--- RECORDS Enclosed Below ---

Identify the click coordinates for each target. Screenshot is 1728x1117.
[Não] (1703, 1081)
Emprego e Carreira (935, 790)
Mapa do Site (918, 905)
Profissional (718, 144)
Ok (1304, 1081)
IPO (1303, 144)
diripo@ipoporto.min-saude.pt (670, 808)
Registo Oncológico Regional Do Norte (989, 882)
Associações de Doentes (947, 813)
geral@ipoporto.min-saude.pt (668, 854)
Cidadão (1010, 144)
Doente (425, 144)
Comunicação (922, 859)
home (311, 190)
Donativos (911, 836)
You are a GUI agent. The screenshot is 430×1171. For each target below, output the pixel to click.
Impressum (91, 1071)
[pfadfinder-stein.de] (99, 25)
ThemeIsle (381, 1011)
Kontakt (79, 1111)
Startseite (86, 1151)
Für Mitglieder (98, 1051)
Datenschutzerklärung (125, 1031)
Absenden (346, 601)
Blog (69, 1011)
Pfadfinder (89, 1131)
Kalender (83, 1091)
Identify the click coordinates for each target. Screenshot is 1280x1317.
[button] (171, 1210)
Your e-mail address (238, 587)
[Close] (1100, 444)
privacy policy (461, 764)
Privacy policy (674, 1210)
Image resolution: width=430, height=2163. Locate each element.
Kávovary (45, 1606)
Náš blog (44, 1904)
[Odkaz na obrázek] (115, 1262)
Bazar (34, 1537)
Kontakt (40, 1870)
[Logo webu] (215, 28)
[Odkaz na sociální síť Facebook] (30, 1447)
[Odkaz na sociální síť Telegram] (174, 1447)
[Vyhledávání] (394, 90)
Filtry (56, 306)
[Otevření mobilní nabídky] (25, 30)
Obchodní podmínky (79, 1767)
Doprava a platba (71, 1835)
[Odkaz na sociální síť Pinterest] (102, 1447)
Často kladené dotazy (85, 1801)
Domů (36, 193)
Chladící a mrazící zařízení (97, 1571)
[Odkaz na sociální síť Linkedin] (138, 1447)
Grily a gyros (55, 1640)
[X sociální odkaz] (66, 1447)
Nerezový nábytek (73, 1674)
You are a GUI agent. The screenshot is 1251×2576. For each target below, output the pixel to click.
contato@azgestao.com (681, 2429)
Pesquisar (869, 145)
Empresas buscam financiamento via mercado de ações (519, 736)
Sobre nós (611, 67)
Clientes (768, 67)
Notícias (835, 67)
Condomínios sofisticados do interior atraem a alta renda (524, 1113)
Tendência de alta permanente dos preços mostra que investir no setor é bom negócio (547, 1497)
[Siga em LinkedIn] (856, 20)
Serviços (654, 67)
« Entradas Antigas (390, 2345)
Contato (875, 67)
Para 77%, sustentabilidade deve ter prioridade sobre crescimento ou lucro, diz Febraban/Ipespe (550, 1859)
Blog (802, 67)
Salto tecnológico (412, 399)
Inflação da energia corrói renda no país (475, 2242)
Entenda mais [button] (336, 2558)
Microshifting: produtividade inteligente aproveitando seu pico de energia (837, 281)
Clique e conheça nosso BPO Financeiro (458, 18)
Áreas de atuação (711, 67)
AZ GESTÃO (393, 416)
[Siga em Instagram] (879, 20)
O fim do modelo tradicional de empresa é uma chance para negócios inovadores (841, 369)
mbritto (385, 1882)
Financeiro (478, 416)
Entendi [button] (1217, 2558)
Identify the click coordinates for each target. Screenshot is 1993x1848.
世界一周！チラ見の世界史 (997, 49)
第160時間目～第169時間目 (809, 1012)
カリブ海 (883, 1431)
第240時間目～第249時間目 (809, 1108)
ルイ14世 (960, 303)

--- End of Enclosed RECORDS ---

* _TASK STATEMENT_
Every line from the one that holds "Náš blog (44, 1904)" to the end of the data above should be given again exactly, with that line and the last one both kept.

* _EXERCISE ANSWER_
Náš blog (44, 1904)
[Odkaz na obrázek] (115, 1262)
Bazar (34, 1537)
Kontakt (40, 1870)
[Logo webu] (215, 28)
[Odkaz na sociální síť Facebook] (30, 1447)
[Odkaz na sociální síť Telegram] (174, 1447)
[Vyhledávání] (394, 90)
Filtry (56, 306)
[Otevření mobilní nabídky] (25, 30)
Obchodní podmínky (79, 1767)
Doprava a platba (71, 1835)
[Odkaz na sociální síť Pinterest] (102, 1447)
Často kladené dotazy (85, 1801)
Domů (36, 193)
Chladící a mrazící zařízení (97, 1571)
[Odkaz na sociální síť Linkedin] (138, 1447)
Grily a gyros (55, 1640)
[X sociální odkaz] (66, 1447)
Nerezový nábytek (73, 1674)
You are a GUI agent. The screenshot is 1251×2576. For each target below, output the pixel to click.
contato@azgestao.com (681, 2429)
Pesquisar (869, 145)
Empresas buscam financiamento via mercado de ações (519, 736)
Sobre nós (611, 67)
Clientes (768, 67)
Notícias (835, 67)
Condomínios sofisticados do interior atraem a alta renda (524, 1113)
Tendência de alta permanente dos preços mostra que investir no setor é bom negócio (547, 1497)
[Siga em LinkedIn] (856, 20)
Serviços (654, 67)
« Entradas Antigas (390, 2345)
Contato (875, 67)
Para 77%, sustentabilidade deve ter prioridade sobre crescimento ou lucro, diz Febraban/Ipespe (550, 1859)
Blog (802, 67)
Salto tecnológico (412, 399)
Inflação da energia corrói renda no país (475, 2242)
Entenda mais [button] (336, 2558)
Microshifting: produtividade inteligente aproveitando seu pico de energia (837, 281)
Clique e conheça nosso BPO Financeiro (458, 18)
Áreas de atuação (711, 67)
AZ GESTÃO (393, 416)
[Siga em Instagram] (879, 20)
O fim do modelo tradicional de empresa é uma chance para negócios inovadores (841, 369)
mbritto (385, 1882)
Financeiro (478, 416)
Entendi [button] (1217, 2558)
Identify the click coordinates for each target. Screenshot is 1993x1848.
世界一周！チラ見の世界史 (997, 49)
第160時間目～第169時間目 (809, 1012)
カリブ海 (883, 1431)
第240時間目～第249時間目 (809, 1108)
ルイ14世 (960, 303)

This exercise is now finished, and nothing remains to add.